Task goal —
Please copy, exactly as they appear below, the lines from the one containing "Image resolution: width=640" through the one containing "Task: Select the last empty build slot".
Material shown: Begin
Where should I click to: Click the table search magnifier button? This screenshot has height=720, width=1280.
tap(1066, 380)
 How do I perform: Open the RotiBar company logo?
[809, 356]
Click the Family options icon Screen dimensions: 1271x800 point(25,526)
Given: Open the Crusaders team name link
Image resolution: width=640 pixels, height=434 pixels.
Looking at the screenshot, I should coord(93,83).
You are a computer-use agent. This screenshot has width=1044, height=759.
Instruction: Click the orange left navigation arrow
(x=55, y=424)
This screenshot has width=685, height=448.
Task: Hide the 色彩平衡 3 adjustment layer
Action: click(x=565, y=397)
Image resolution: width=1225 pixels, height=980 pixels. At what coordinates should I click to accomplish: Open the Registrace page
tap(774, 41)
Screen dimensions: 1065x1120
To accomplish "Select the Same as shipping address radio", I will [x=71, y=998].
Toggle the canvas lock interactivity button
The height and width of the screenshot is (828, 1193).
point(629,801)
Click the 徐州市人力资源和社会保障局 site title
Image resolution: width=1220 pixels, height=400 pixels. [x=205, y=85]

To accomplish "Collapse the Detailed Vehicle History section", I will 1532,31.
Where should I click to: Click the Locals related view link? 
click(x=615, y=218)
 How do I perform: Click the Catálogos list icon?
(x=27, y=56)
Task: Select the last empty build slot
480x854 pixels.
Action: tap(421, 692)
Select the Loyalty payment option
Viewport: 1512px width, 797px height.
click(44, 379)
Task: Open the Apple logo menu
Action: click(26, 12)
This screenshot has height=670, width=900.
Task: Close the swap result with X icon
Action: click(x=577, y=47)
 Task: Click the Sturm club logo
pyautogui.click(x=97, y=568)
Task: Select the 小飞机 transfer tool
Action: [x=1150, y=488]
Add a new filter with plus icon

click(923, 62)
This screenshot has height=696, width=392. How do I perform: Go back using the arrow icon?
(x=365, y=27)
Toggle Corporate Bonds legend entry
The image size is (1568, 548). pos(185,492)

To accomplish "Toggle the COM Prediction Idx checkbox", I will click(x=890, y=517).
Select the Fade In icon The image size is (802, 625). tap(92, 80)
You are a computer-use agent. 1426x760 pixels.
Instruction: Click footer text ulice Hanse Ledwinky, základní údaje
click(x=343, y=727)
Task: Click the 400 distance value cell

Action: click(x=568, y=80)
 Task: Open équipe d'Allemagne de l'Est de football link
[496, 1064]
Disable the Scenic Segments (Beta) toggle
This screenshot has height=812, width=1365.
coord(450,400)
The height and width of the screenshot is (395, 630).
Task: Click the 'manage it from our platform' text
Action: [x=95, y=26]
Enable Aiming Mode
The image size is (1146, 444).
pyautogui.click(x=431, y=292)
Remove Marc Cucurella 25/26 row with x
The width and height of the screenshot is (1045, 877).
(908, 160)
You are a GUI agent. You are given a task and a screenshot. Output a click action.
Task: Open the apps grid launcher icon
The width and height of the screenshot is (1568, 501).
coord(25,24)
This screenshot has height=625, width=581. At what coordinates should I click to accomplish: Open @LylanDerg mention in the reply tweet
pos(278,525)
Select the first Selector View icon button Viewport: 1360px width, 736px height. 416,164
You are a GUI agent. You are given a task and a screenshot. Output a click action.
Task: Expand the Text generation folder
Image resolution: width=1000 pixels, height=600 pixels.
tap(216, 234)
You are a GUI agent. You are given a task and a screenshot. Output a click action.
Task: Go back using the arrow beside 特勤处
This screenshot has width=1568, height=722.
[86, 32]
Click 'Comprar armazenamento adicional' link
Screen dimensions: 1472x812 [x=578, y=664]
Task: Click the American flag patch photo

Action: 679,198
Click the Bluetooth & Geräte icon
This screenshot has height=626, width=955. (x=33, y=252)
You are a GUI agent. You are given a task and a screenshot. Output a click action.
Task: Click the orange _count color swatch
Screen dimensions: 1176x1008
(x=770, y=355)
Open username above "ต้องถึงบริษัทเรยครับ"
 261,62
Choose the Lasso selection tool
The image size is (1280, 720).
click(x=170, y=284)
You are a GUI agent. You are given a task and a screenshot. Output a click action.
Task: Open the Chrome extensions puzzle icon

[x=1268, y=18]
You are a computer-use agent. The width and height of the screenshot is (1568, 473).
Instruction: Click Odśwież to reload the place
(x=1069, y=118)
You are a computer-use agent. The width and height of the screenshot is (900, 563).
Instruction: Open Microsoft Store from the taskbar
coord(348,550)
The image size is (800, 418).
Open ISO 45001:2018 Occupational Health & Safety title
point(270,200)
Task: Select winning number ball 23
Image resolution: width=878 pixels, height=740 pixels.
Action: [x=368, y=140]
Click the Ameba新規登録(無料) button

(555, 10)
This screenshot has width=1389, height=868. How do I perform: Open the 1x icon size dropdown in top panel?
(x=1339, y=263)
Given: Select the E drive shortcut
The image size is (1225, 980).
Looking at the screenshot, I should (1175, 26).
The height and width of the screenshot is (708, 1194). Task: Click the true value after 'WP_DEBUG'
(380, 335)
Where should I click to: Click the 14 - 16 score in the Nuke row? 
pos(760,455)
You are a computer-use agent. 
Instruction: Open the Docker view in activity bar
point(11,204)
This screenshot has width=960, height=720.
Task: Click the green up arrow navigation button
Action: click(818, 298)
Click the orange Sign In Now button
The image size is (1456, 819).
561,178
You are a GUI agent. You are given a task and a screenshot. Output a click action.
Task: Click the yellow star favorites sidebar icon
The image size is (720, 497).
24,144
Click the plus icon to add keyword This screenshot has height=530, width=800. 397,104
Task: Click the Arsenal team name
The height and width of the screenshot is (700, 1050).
Material shown: End
Solution to the exercise —
Image resolution: width=640 pixels, height=434 pixels.
Looking at the screenshot, I should coord(93,83).
You are a computer-use agent. This screenshot has width=1044, height=759.
Instruction: Click the orange left navigation arrow
(x=55, y=424)
This screenshot has width=685, height=448.
Task: Hide the 色彩平衡 3 adjustment layer
Action: click(x=565, y=397)
Image resolution: width=1225 pixels, height=980 pixels. At what coordinates should I click to accomplish: Open the Registrace page
tap(774, 41)
Screen dimensions: 1065x1120
To accomplish "Select the Same as shipping address radio", I will [x=71, y=998].
Toggle the canvas lock interactivity button
The height and width of the screenshot is (828, 1193).
point(629,801)
Click the 徐州市人力资源和社会保障局 site title
Image resolution: width=1220 pixels, height=400 pixels. [x=205, y=85]

To accomplish "Collapse the Detailed Vehicle History section", I will 1532,31.
Where should I click to: Click the Locals related view link? 
click(x=615, y=218)
 How do I perform: Click the Catálogos list icon?
(x=27, y=56)
Task: Select the last empty build slot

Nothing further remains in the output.